Copy out the entries from the line with "The image size is (612, 1004)." to the line with "(x=353, y=311)", both included, keeping the requests unchanged and shifting every coordinate in the answers by adding -53.

_ _ _

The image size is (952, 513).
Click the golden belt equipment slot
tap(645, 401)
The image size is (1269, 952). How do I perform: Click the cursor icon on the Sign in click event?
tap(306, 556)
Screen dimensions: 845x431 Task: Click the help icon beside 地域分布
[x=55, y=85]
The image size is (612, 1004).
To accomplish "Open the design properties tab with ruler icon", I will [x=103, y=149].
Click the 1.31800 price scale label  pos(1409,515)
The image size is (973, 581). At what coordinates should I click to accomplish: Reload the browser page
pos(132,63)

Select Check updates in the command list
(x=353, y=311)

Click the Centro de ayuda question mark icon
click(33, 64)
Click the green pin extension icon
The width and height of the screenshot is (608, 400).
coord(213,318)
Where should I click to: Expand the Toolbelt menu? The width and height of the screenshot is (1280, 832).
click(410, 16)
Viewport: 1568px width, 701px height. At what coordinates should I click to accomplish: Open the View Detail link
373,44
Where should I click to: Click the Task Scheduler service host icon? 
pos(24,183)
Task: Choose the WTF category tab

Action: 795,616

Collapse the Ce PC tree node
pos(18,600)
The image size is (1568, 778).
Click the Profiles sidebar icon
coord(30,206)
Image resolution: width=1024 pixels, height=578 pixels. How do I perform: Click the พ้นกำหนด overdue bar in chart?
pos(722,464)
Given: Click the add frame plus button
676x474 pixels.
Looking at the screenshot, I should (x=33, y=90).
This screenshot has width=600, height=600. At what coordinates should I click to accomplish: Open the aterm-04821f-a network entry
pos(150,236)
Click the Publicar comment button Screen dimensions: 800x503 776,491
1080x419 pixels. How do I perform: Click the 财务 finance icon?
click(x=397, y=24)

_ _ _

PROBLEM SOLUTION:
The image size is (612, 1004).
To accomplish "Open the design properties tab with ruler icon", I will [x=50, y=96].
Click the 1.31800 price scale label  pos(1356,462)
The image size is (973, 581). At what coordinates should I click to accomplish: Reload the browser page
pos(79,10)

Select Check updates in the command list
(x=300, y=258)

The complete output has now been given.